White House press secretary Sarah Huckabee Sanders holds the daily briefing at the White House in Washington on Monday. (Jonathan Ernst/Reuters)
Opinion writer

Asked whether her boss paid hush money to multiple women, White House press secretary Sarah Huckabee Sanders said, “I’m not aware of any other activity, but I would refer you to Rudy Giuliani to respond to any of those questions or anybody else on the president’s outside counsel.” Asked essentially the same question, she replied, “Again, I’m not aware of anything like that. But I would refer to the president’s outside counsel.” How does President Trump feel about Rudy Giuliani? “I didn’t speak with him specifically about his feelings about it, but certainly feels that he’s an added member — added valued member to his outside special counsel,” she answered. Will Trump plead the Fifth? Talk to the “outside special counsel,” she said. (I think she meant Trump’s outside attorneys.) Did Trump aides hire an Israeli firm to find dirt on Obama officials who worked on the Iran deal? “I’m not aware of anything on that front,” she said.

Not that I’m aware of. I haven’t spoken to the president. Talk to the lawyers. She might as well just say, “Who the heck knows?” or “Ya got me!” Sanders has apparently figured out not to take to the bank — or the press room — what Trump tells her. She seems to have learned that unless she wants to be seen as a liar, she’s simply going to have to weave and bob, and keep her head down and her lips pursed. Perhaps the media should start asking her:

  • Are you still asking Trump about these issues, or have you given up?
  • If you cannot say one way or another on these questions, are you saying it’s within the realm of possibility that Trump paid off other women, will plead the Fifth, etc.?
  • How can you do your job if you do not ask the president about important matters and convey with confidence his responses to the American people?
  • Are you concerned that you personally will be implicated in a conspiracy to obstruct justice?
  • Have you consulted counsel as to what you can no longer say definitively to the media?
  • Looking back on your interactions with members of the media, did you wittingly or unwittingly mislead them? Will you come clean on those instances and correct the record?
  • Why should we believe what you say?
  • Last August you said, “I don’t think it’s appropriate to lie from the podium or any other place.” Does that go for the president as well? Is it appropriate to convey someone else’s lies?

These are not insignificant inquiries. The press secretary is there to convey accurately the president’s understanding, views and positions. If the president cannot authoritatively tell Sanders what he knows, what he thinks and where he stands on policy matters, then it is fair to say he’s incapable of leveling with the American people. He is, in a word, untrustworthy.

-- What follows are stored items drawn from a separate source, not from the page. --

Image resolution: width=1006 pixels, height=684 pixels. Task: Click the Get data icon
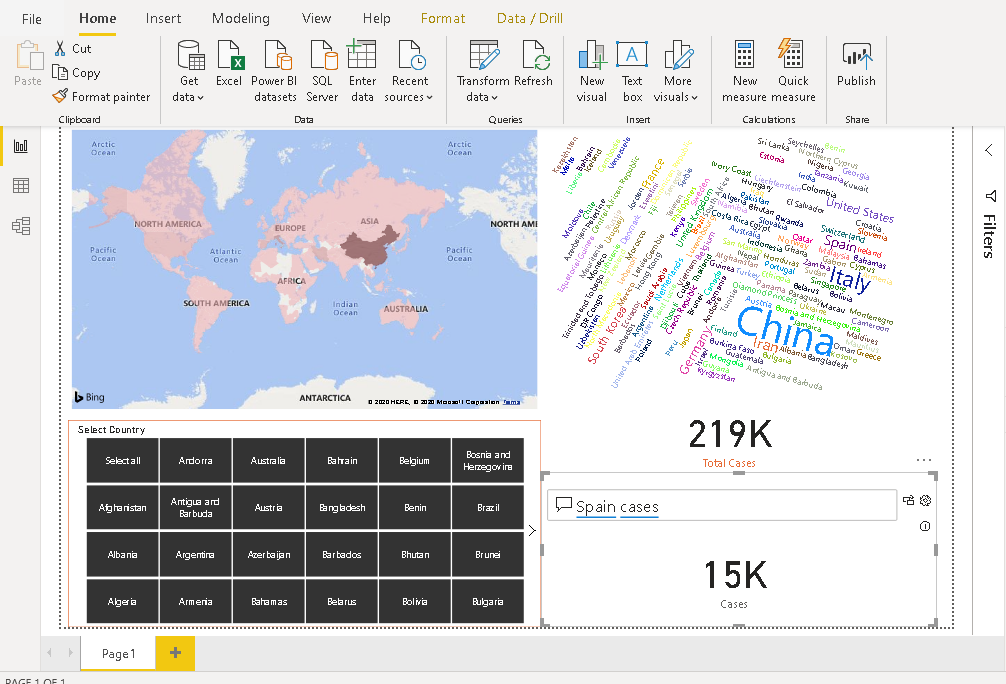tap(189, 56)
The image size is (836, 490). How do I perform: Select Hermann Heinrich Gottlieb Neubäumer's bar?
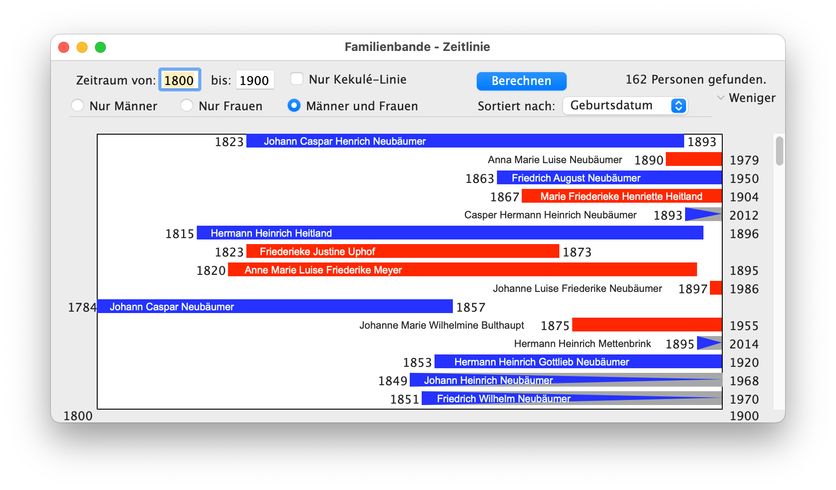[x=577, y=362]
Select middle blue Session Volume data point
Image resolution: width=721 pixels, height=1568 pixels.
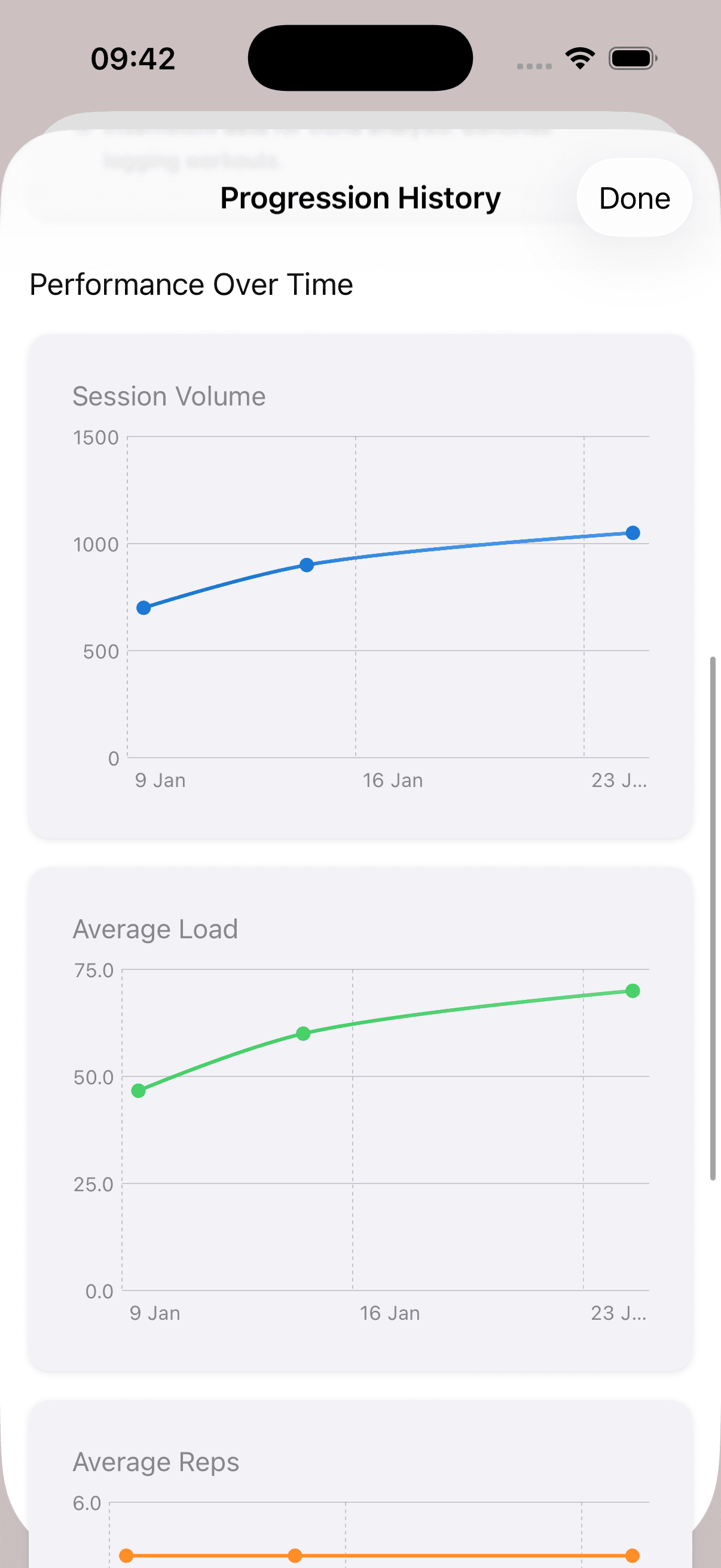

Sanders’s reluctance to speak definitively for the president suggests that she is not the person to whom the media should be talking. This is not a criticism of her. To the contrary, throwing in the towel on trying to speak truthfully for the president evidences the capacity for shame, something we previously have not seen from her. (Now, if she would stop repeating the president’s “fake news” accusation and concede her own role in putting out false information, she might really earn Americans’ respect.) She is as much a prop as members of the media are in the post-truth White House.

And we then come to the nub of the problem, which is far more serious than Sanders’s credibility or even the progress of the Russia investigation. Democracies disconnected from truth cannot function. If we cannot believe what democratic leaders say and cannot hold them accountable for their words and actions, then the will of the people is no longer being heard. And that, as much as Trump’s attacks on the courts, the FBI and other institutions, poses a grave threat to democratic self-rule. Lying is not simply a moral failing for elected officials; it is a violation of their mandate to serve the people who sent them into office. In usurping the truth, they improperly seize power from the people in order to do as they wish.

Serial lying’s incompatibility with representative democracy is why, quite simply, Americans have to vote out the liars and make truth-telling a fundamental requirement for office.